*** Opening of Reading passage ***

Metabolic flux analysis in human dopaminergic neurons under toxicant stress

Abstract

Background: LUHMES cells are non-transformed conditionally immortalized human neuronal precursor cells which can be differentiated to dopaminergic neurons within six days.Methods: Proliferating or differentiated cells were used for experiments. Metabolomics analysis was performed using an LC-MS approach. For isotope labeling metabolic flux analysis cells were fed with 13C-glucose or 13C-glutamine. Subsequent GC-MS/MS analysis was used to quantify metabolite pools and fluxes. Flux maps resulted from modeling based on absolute concentrations and label incorporations into the central carbon metabolism (CCM)-metabolites.Results: Upon differentiation, LUHMES cells change their phenotype from precursor to fully differentiated dopaminergic neurons, e.g. shown by cell cycle arrest & expression of tyrosine hydroxylase. This change in phenotype is accompanied by a change in concentrations and fluxes of intermediates of the CCM. Using stable isotope labelled metabolite precursors, a flux map of the CCM of LUHMES was established for undifferentiated and differentiated cells. The metabolic flux analysis indicated that precursor cells have a stem cell-like metabolism, whereas differentiated cells acquire a neuronal-like metabolism. E.g. cells consumed drastically less glutamine when differentiated and began to secrete glutamate. Based on this set of background data, the metabolic impact of toxic chemicals can be described in high detail for various neuronal differentiation stages. E.g., substances that specifically inhibited neurite outgrowth, affected central carbon metabolism in a characteristic way. For the neurotoxicant MPP+ metabolic disturbances occurred long prior to other signs of damage. Compensatory flux regulations like increased utilization of glutamine were observed.

*** Close of Reading passage ***
*** Opening of Study material ***

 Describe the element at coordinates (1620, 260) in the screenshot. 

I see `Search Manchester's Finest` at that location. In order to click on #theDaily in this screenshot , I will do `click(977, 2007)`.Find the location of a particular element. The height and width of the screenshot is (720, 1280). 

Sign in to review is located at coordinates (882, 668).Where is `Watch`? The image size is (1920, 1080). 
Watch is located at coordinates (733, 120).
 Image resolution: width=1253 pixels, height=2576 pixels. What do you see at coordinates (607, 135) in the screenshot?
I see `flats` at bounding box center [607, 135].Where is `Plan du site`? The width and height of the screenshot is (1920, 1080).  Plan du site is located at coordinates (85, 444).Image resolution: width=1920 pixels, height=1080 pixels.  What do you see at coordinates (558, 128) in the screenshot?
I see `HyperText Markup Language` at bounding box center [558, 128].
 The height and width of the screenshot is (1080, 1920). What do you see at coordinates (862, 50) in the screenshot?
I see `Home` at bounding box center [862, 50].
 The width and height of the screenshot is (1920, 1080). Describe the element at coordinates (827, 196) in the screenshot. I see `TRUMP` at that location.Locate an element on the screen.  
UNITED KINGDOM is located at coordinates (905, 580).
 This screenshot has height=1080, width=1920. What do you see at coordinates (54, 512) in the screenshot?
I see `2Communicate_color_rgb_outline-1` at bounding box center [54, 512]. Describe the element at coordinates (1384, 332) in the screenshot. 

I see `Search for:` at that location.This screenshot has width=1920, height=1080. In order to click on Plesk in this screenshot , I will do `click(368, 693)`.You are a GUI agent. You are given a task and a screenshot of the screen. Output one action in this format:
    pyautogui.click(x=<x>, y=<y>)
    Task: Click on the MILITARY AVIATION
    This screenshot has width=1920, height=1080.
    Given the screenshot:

*** Close of Study material ***

Work request :: Copy out the full abstract on metabolic flux analysis in dopaminergic neurons word for word. The records were taken from a different source.

Answer ::
Metabolic flux analysis in human dopaminergic neurons under toxicant stress

Abstract

Background: LUHMES cells are non-transformed conditionally immortalized human neuronal precursor cells which can be differentiated to dopaminergic neurons within six days.Methods: Proliferating or differentiated cells were used for experiments. Metabolomics analysis was performed using an LC-MS approach. For isotope labeling metabolic flux analysis cells were fed with 13C-glucose or 13C-glutamine. Subsequent GC-MS/MS analysis was used to quantify metabolite pools and fluxes. Flux maps resulted from modeling based on absolute concentrations and label incorporations into the central carbon metabolism (CCM)-metabolites.Results: Upon differentiation, LUHMES cells change their phenotype from precursor to fully differentiated dopaminergic neurons, e.g. shown by cell cycle arrest & expression of tyrosine hydroxylase. This change in phenotype is accompanied by a change in concentrations and fluxes of intermediates of the CCM. Using stable isotope labelled metabolite precursors, a flux map of the CCM of LUHMES was established for undifferentiated and differentiated cells. The metabolic flux analysis indicated that precursor cells have a stem cell-like metabolism, whereas differentiated cells acquire a neuronal-like metabolism. E.g. cells consumed drastically less glutamine when differentiated and began to secrete glutamate. Based on this set of background data, the metabolic impact of toxic chemicals can be described in high detail for various neuronal differentiation stages. E.g., substances that specifically inhibited neurite outgrowth, affected central carbon metabolism in a characteristic way. For the neurotoxicant MPP+ metabolic disturbances occurred long prior to other signs of damage. Compensatory flux regulations like increased utilization of glutamine were observed.